При значении interleave=1 по умолчанию результат выглядит так: [v6, v4, v6, v4, ...] (или [v4, v6, ...], если IPv6 не приоритизирован).

Алгоритм Race Dial

sequenceDiagram
    participant C as TcpRaceDial
    participant T as Timer
    participant G1 as Горутина 1
    participant G2 as Горутина 2
    participant G3 as Горутина 3

    C->>T: Старт (задержка 0 мс для первого)
    T->>G1: tcpTryDial(IP[0])
    T->>T: Reset(tryDelayMs)
    T->>G2: tcpTryDial(IP[1])
    G1-->>C: result{conn, nil}
    C->>C: Отмена контекста (остановка остальных)
    C->>C: Ожидание активных горутин
    C-->>C: Возврат выигравшего соединения

Ключевые параметры из конфигурации HappyEyeballs:

• TryDelayMs: Задержка между началом каждой новой попытки (по умолчанию 250 мс согласно RFC 8305)
• MaxConcurrentTry: Максимальное количество одновременных попыток соединения
• PrioritizeIpv6: Должен ли IPv6 идти первым в чередующемся списке
• Interleave: Сколько адресов одного семейства перед переключением

Первое успешное соединение побеждает. Все остальные закрываются.

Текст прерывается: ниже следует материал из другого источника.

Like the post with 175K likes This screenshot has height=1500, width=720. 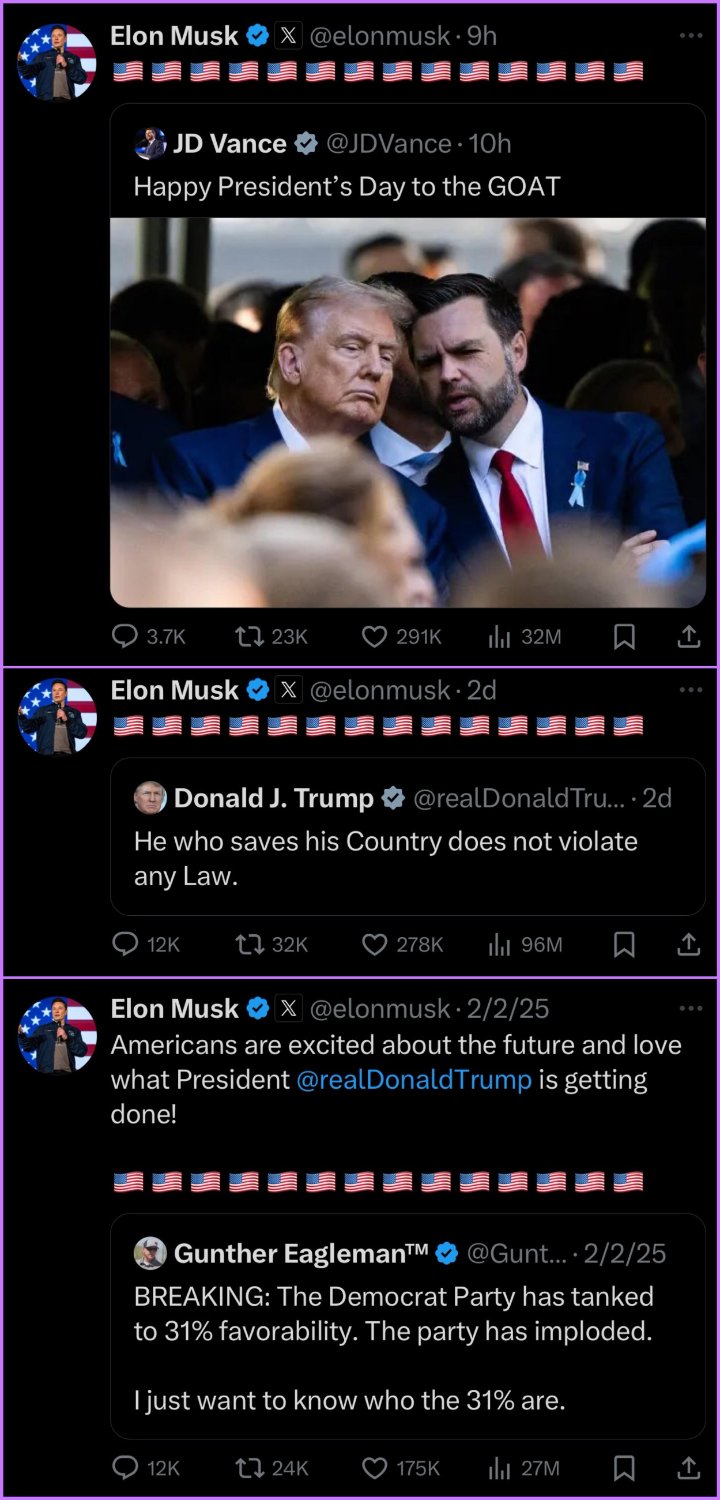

Алгоритм корректно обрабатывает отмену и неудачи (happy_eyeballs.go:35-96).

Условия активации

Happy Eyeballs используется только когда выполнены все условия (dialer.go:263):

• Конфигурация HappyEyeballs не nil
• TryDelayMs > 0 и MaxConcurrentTry > 0
• Разрешено минимум 2 IP-адреса
• DialerProxy не настроен
• Назначение -- TCP

Прозрачный прокси (TProxy)

Linux

На Linux TProxy работает путем установки IP_TRANSPARENT на сокетах (sockopt_linux.go:131-135), что позволяет процессу привязываться к нелокальным адресам. Восстановление исходного адреса назначения использует SO_ORIGINAL_DST (tcp/sockopt_linux.go:18-52):

func GetOriginalDestination(conn stat.Connection) (net.Destination, error) {
    // Использует getsockopt(SO_ORIGINAL_DST) для восстановления исходного адреса
    // назначения из перенаправленного соединения (через iptables REDIRECT/TPROXY)
}

macOS

На macOS исходный адрес назначения восстанавливается через PF (sockopt_darwin.go:40-101) с использованием ioctl DIOCNATLOOK на /dev/pf.

Системный слушатель

DefaultListener.Listen (transport/internet/system_listener.go:78-175) создает слушатели на уровне ОС с:

• Управление сокетом: Применяет applyInboundSocketOptions через getControlFunc (system_listener.go:24-42)
• SO_REUSEPORT: Всегда устанавливается на слушателях (system_listener.go:39)
• Unix domain sockets: Поддерживает абстрактные сокеты (префикс @ в Linux), права доступа к файлам и блокировку файлов (system_listener.go:115-166)
• Протокол PROXY: Оборачивается proxyproto.Listener при включении (system_listener.go:170-173)
• Multipath TCP: lc.SetMultipathTCP(true) при настройке (system_listener.go:111-113)

Примечания по реализации

• Протокол по умолчанию: Когда транспорт не указан, используется TCP (config.go:59-63).
• Обертка UDP: Для UDP-назначений DefaultSystemDialer создает PacketConnWrapper, реализующий net.Conn поверх net.PacketConn (system_dialer.go:54-89).
• Значения keep-alive по умолчанию: Дайлер повторяет поведение keep-alive Chrome: 45 секунд простоя + 45 секунд интервал (system_dialer.go:91-96). Слушатели по умолчанию имеют keep-alive отключенным (system_listener.go:92).
• FakePacketConn: Используется для обертки TCP-соединений как PacketConn в сценариях QUIC-поверх-TCP (system_dialer.go:258-283).
• Таймаут дайлера: Жестко задан как 16 секунд (system_dialer.go:113).
• REALITY на слушателе: Когда настроен REALITY, слушатель запускает горутину для DetectPostHandshakeRecordsLens (tcp/hub.go:78).